Various types of fluids are used in operations related to the development and completion of wells that penetrate subterranean formations, and to the production of gaseous and liquid hydrocarbons from natural reservoirs in such wells. These operations include perforating subterranean formations, fracturing subterranean formations, modifying the permeability of subterranean formations, or controlling the production of sand or water from subterranean formations. The fluids employed in these oilfield operations may include drilling fluids, completion fluids, work-over fluids, packer fluids, fracturing fluids, stimulation fluids, conformance or permeability control fluids, consolidation fluids, and the like.
Hydraulic fracturing is one stimulation technique that is routinely performed on oil and gas wells to increase fluid production from subterranean reservoirs. Specially engineered fluids are pumped at high pressures and rates into the reservoir to be treated, causing fractures in the formation matrix to open. Proppants, such as ceramic beads or grains of sand, are carried within the fracturing fluid to keep the fracture open once the treatment is completed.
Matrix acidizing and acid fracturing are also techniques commonly used in order to stimulate the production or injectivity from wells that either produce hydrocarbons or are used for water injection. Acidizing of carbonate formations is typically carried out using hydrochloric, formic, or acetic acid in dilute aqueous solution with a number of other additives, such as those for corrosion inhibition, wettability alteration, etc. In sandstone formations, acidizing is usually carried out using solutions of hydrofluoric acid mixed typically with hydrochloric, acetic, formic, or a number of other organic acids. The chemistry of these fluids is more challenging because the sandstone formations being treated call for more aggressive solutions, due to the damage from aluminosilicate clays and drilling damage, and less-damaging fluids. This makes treating sandstone formations more difficult due to the complicated mineralogies and challenging temperatures.
One of the primary challenges in development of acidizing fluids for both carbonate and sandstone is the achievement of homogeneous placement of acid across formations with high permeability-heterogeneity across the productive interval. A number of techniques have been used to achieve improved acid diversion, including mechanical techniques, such as those employing packers and frac baffles, internal diverters that include chemicals that invade the porous rock matrix and generate temporary damage, and external particulate diverters. External particle-diverters have included rock salt, oil-soluble resins, and a number of other solids that degrade into water or oil-soluble materials.

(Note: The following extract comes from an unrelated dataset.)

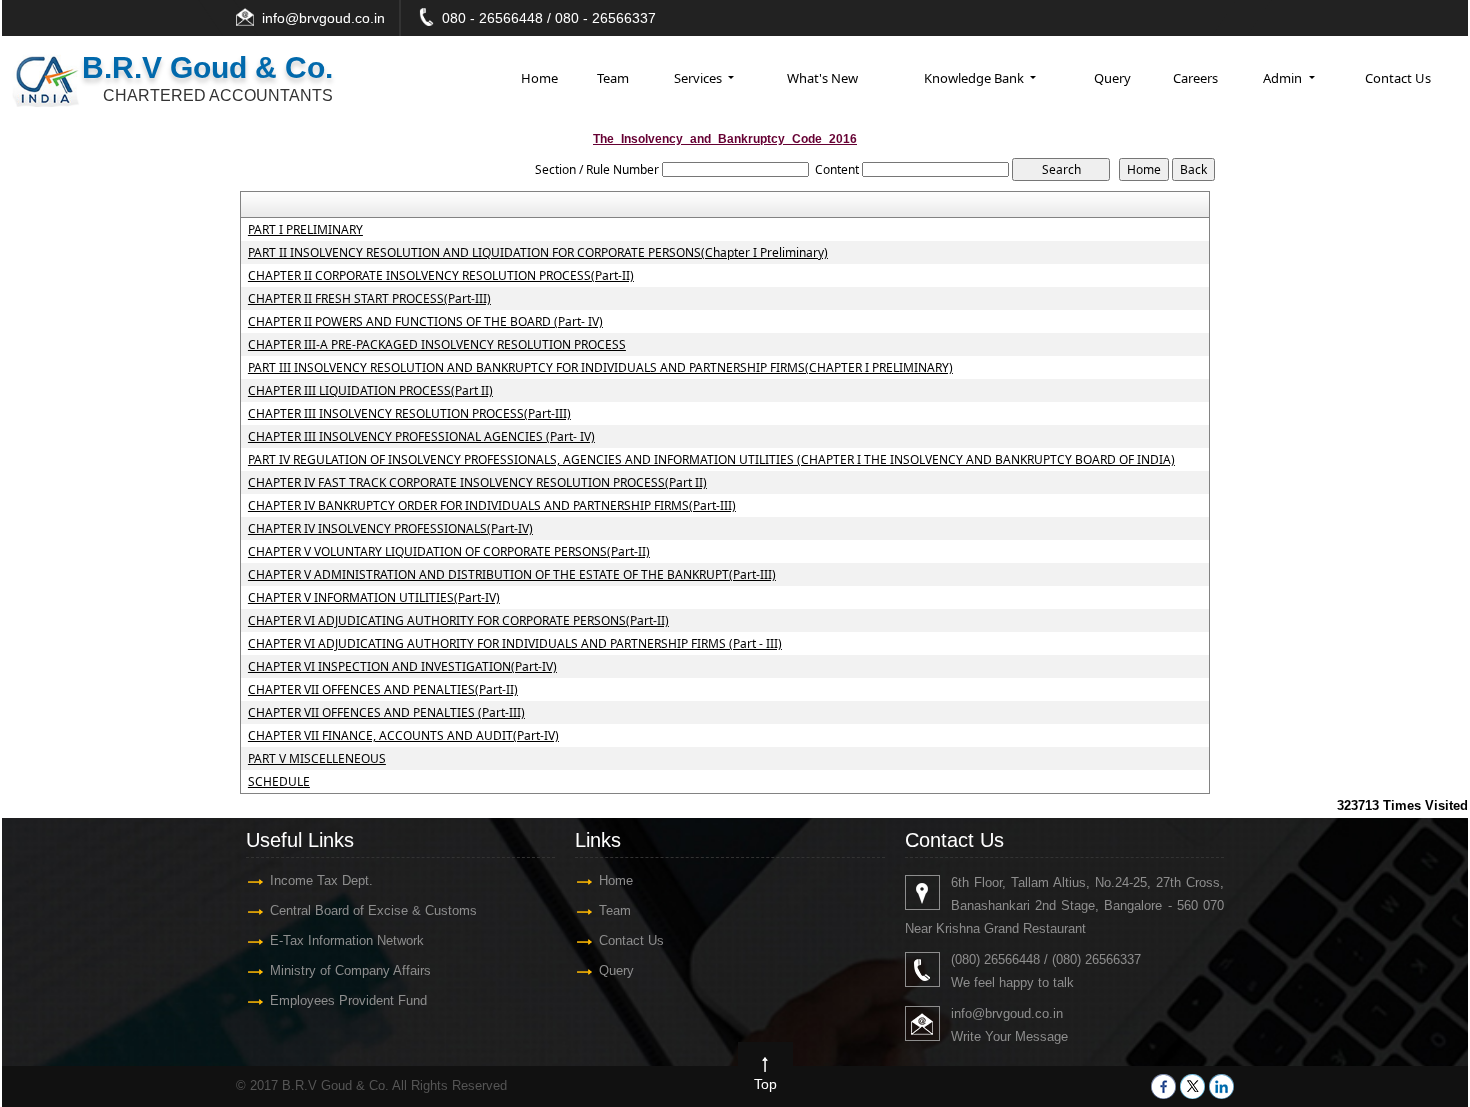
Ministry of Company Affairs (350, 970)
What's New (822, 78)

Degradable polymers, such as those described in U.S. Pat. No. 7,166,560, have found use recently for acid-fracturing of carbonate formations, which hydrolyze to form soluble acids when exposed to temperatures typically encountered downhole. However, other degradable polymers are highly-sought after for matrix acid diversion, fluid-loss control in hydraulic fracturing and acid-fracturing applications, in addition to a wide variety of other applications that could benefit from degradable solids.
Scale deposition is a persistent problem that occurs in producing wells. Protecting wells from scale deposition is commonly accomplished by “squeezing” scale inhibitors into the formation matrix. This process is usually conducted as a separate step or treatment from stimulation or other treatments of the formation that typically requires the well to be shut in for a period of time. Reducing the number of scale treatments required to maintain productivity is therefore important.
Accordingly, a need exists for new treatment methods and fluids for treating subterranean formations in oil and gas wells that can combine in non-scale-inhibitor treatments a means for inhibiting or removing scale without requiring a separate scale inhibitor treatment.